Written instruction: Copy the data verbatim, beginning with the line containing "Task: Click the info icon beside 現在の設定を保存" and continuing through the line containing "Action: (x=724, y=165)".

Records supplied:

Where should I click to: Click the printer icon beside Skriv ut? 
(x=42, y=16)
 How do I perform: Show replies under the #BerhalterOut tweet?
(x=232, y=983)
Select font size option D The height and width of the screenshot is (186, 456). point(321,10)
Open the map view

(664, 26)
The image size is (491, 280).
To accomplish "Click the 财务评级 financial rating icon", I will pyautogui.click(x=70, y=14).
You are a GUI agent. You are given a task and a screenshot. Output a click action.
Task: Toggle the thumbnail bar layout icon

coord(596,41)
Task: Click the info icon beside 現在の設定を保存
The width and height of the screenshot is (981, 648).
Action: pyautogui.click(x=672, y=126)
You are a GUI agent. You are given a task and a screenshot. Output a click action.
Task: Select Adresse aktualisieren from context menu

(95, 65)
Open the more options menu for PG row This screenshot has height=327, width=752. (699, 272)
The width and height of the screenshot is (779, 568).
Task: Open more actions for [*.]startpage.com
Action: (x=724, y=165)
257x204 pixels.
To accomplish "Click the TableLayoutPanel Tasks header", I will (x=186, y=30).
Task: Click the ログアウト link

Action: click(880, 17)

Solution to the exercise:
Task: Click the info icon beside 現在の設定を保存
The width and height of the screenshot is (981, 648).
Action: pyautogui.click(x=672, y=126)
You are a GUI agent. You are given a task and a screenshot. Output a click action.
Task: Select Adresse aktualisieren from context menu

(95, 65)
Open the more options menu for PG row This screenshot has height=327, width=752. (699, 272)
The width and height of the screenshot is (779, 568).
Task: Open more actions for [*.]startpage.com
Action: (x=724, y=165)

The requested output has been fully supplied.